(Dataset entries)
════════════════
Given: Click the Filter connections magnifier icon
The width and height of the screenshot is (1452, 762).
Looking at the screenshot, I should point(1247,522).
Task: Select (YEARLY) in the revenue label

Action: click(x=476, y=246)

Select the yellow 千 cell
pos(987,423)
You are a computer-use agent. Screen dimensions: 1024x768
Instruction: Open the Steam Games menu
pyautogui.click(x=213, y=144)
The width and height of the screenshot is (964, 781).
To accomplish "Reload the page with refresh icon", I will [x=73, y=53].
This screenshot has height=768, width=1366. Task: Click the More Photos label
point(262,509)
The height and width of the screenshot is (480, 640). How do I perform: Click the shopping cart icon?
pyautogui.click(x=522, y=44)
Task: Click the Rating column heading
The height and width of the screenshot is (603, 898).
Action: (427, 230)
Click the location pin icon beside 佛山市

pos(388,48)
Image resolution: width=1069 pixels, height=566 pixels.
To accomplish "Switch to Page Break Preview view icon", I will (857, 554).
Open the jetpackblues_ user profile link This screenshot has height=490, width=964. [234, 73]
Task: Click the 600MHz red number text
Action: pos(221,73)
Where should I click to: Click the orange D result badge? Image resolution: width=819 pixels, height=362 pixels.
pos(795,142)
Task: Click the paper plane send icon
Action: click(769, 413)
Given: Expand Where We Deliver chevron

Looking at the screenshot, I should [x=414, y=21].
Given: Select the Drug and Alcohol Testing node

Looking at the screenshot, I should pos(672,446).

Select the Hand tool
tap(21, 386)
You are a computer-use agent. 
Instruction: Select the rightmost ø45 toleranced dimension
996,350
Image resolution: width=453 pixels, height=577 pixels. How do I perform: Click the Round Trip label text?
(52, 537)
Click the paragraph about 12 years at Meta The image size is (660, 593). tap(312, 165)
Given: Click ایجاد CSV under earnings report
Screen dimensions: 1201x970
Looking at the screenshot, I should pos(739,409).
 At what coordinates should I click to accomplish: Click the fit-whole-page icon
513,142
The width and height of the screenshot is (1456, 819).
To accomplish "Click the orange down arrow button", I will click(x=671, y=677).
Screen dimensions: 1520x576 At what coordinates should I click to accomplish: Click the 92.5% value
════════════════
* **What needs to be done**
The entries above, copied exactly, form the whole answer.

* **Reply to the task**
Given: Click the Filter connections magnifier icon
The width and height of the screenshot is (1452, 762).
Looking at the screenshot, I should point(1247,522).
Task: Select (YEARLY) in the revenue label

Action: click(x=476, y=246)

Select the yellow 千 cell
pos(987,423)
You are a computer-use agent. Screen dimensions: 1024x768
Instruction: Open the Steam Games menu
pyautogui.click(x=213, y=144)
The width and height of the screenshot is (964, 781).
To accomplish "Reload the page with refresh icon", I will [x=73, y=53].
This screenshot has height=768, width=1366. Task: Click the More Photos label
point(262,509)
The height and width of the screenshot is (480, 640). How do I perform: Click the shopping cart icon?
pyautogui.click(x=522, y=44)
Task: Click the Rating column heading
The height and width of the screenshot is (603, 898).
Action: (427, 230)
Click the location pin icon beside 佛山市

pos(388,48)
Image resolution: width=1069 pixels, height=566 pixels.
To accomplish "Switch to Page Break Preview view icon", I will (857, 554).
Open the jetpackblues_ user profile link This screenshot has height=490, width=964. [234, 73]
Task: Click the 600MHz red number text
Action: pos(221,73)
Where should I click to: Click the orange D result badge? Image resolution: width=819 pixels, height=362 pixels.
pos(795,142)
Task: Click the paper plane send icon
Action: click(769, 413)
Given: Expand Where We Deliver chevron

Looking at the screenshot, I should [x=414, y=21].
Given: Select the Drug and Alcohol Testing node

Looking at the screenshot, I should pos(672,446).

Select the Hand tool
tap(21, 386)
You are a computer-use agent. 
Instruction: Select the rightmost ø45 toleranced dimension
996,350
Image resolution: width=453 pixels, height=577 pixels. How do I perform: Click the Round Trip label text?
(52, 537)
Click the paragraph about 12 years at Meta The image size is (660, 593). tap(312, 165)
Given: Click ایجاد CSV under earnings report
Screen dimensions: 1201x970
Looking at the screenshot, I should pos(739,409).
 At what coordinates should I click to accomplish: Click the fit-whole-page icon
513,142
The width and height of the screenshot is (1456, 819).
To accomplish "Click the orange down arrow button", I will click(x=671, y=677).
Screen dimensions: 1520x576 At what coordinates should I click to accomplish: Click the 92.5% value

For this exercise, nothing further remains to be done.